M. Jacques Blanc a considéré pour sa part que la spécificité de la société saoudienne rendait son évaluation difficile. Par ailleurs, la particularité du système politique saoudien invite également à la prudence dans les appréciations portées. Il a souligné qu'Israël demeurait au coeur des préoccupations des Saoudiens et que les manifestations politiques libanaises leur faisaient craindre une certaine contagion.

Mme Dominique Voynet a souhaité savoir si les clés de répartition de la rente pétrolière étaient connues et si par ailleurs la délégation avait pu aborder la question de l'application du Protocole de Kyoto, pour laquelle l'Arabie saoudite souhaite apparemment reporter ses efforts sur les pays en développement.

M. André Rouvière a souhaité savoir dans quelle mesure l'Arabie saoudite se préparait à la pénurie annoncée de pétrole.

M. Jean François-Poncet s'est interrogé sur la question de la succession au sein de la famille royale.

Mme Josette Durrieu a souhaité connaître la perception saoudienne du projet américain de grand Moyen-Orient.

M. Serge Vinçon, président, a apporté les éléments de réponse suivants :

- la répartition de la rente pétrolière n'est pas transparente. Une partie est consacrée à l'entretien de la famille royale, qui comprend entre 5 et 12.000 personnes. Cette rente a également servi à développer les infrastructures du pays dans des proportions considérables ;

- les questions d'environnement n'ont pas été abordées lors des entretiens ;

- la succession est réglée par la loi fondamentale pour l'actuelle génération des princes. Dans l'hypothèse du décès du Roi Fahd, le prince héritier Abdallah serait amené à lui succéder et la succession passerait ensuite de frère en frère, le dernier étant âgé d'une soixantaine d'années. La question de la succession sera plus difficile lors du passage à la génération suivante des fils des princes actuellement au pouvoir, dans la mesure où elle consistera à privilégier une branche dynastique au détriment des autres, ce qui pourrait générer certaines tensions ;

- la pénurie de pétrole ne menace pas l'Arabie dans l'immédiat. Le pays dispose de 25 % des réserves mondiales et l'évolution des techniques devrait lui permettre de maintenir un niveau de production important sur une période relativement longue ;

- le grand Moyen-Orient et les réformes imposées de l'extérieur ne sont pas perçus de façon positive, mais plutôt comme un facteur de déstabilisation.

Audition de M. René van der Linden, président de l'Assemblée parlementaire du Conseil de l'Europe

Au cours d'une seconde séance, tenue dans l'après-midi, la commission a procédé, conjointement avec la délégation du Sénat pour l'Union européenne, à l'audition de M. René van der Linden, président de l'Assemblée parlementaire du Conseil de l'Europe.

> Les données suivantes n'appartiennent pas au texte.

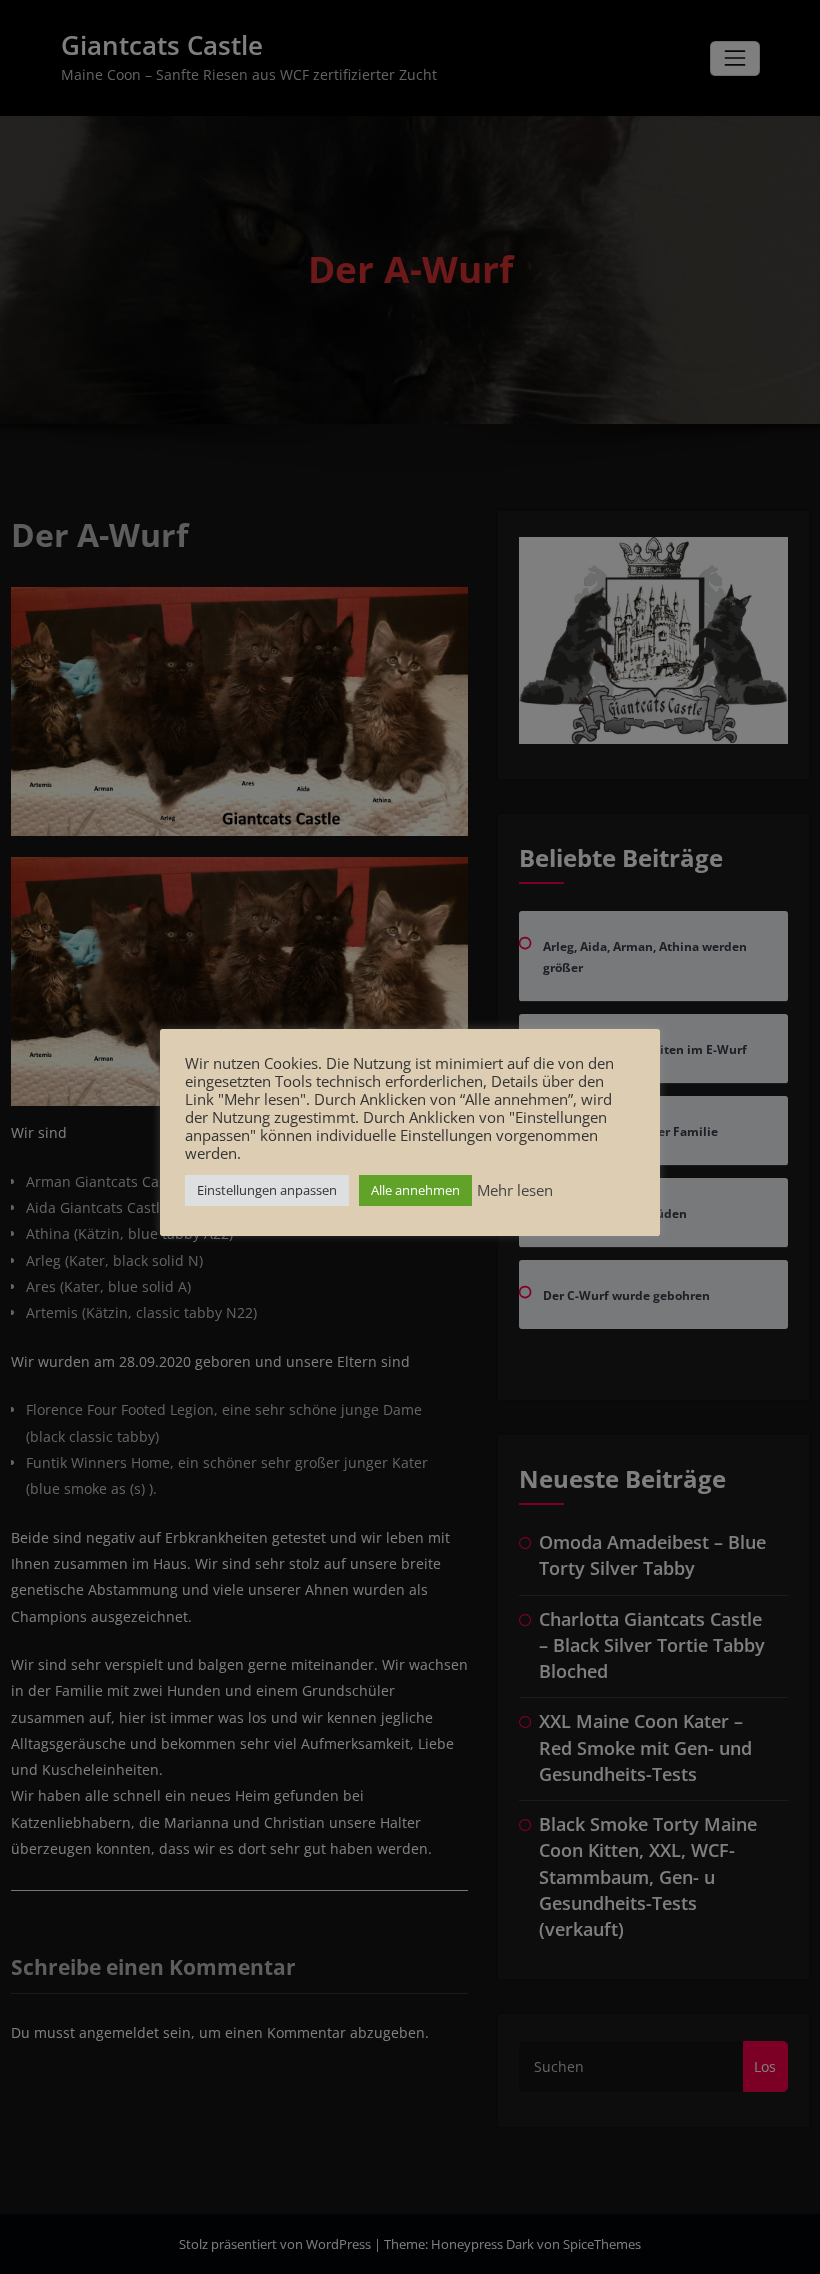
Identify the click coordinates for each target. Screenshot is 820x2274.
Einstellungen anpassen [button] (267, 1190)
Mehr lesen (515, 1190)
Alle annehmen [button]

M. René van der Linden a tout d'abord évoqué les inquiétudes suscitées aux Pays-Bas, et notamment parmi les parlementaires, par l'éventualité d'un refus français du traité institutionnel européen, soulignant que cette perspective affaiblirait l'axe fondateur de l'Europe liant la France à l'Allemagne. Il a évoqué le rôle du Conseil de l'Europe, précisant que le troisième Sommet de cette organisation, qui se réunira à Varsovie les 16 et 17 mai prochain, devra définir les priorités de sa future action. Celles-ci rappelleront l'importance du Conseil de l'Europe pour le continent, la définition de sa place dans le paysage institutionnel européen et l'élaboration d'un mandat politique précis pour les années à venir.

M. René van der Linden a rappelé que le Conseil de l'Europe réunissait 46 Etats et 630 parlementaires nationaux, représentant 800 millions d'Européens. Des institutions telles que la Cour européenne des droits de l'Homme, le Commissaire aux droits de l'Homme, la Commission européenne pour la démocratie par le droit (Commission de Venise) ainsi que le Comité pour la prévention de la torture et les peines ou traitements inhumains ou dégradants relèvent du Conseil de l'Europe.

M. René van der Linden a estimé que le projet de traité institutionnel, s'il est adopté, permettrait à l'Union européenne d'adhérer à la Convention européenne des droits de l'Homme, créant ainsi un lien formel entre les deux projets que connaît l'Europe. Il a ardemment souhaité que l'Union européenne puisse tirer parti de l'expérience du Conseil en matière de défense des droits de l'homme, plutôt que de créer, en son sein, des institutions qui entreraient en concurrence avec des structures déjà existantes. Il a ainsi souligné le caractère unique du Conseil de l'Europe comme cadre de débat pour ses Etats membres, ce qui a permis aux pays d'Europe centrale et orientale, membres nouveaux de l'Union européenne, de se familiariser avec les débats démocratiques.

Il a fait valoir que les critères de Copenhague, établis par l'Union européenne pour examiner les demandes d'adhésion, ne sont rien d'autres que les critères mis en place par le Conseil de l'Europe. Il a proposé que le prochain sommet invite l'Union à considérer le Conseil de l'Europe comme le cadre privilégié de développement et de mise en oeuvre de sa politique de voisinage, à adhérer à toutes les conventions du Conseil de l'Europe qui lui sont ouvertes, à recourir à l'expertise des mécanismes du Conseil de l'Europe.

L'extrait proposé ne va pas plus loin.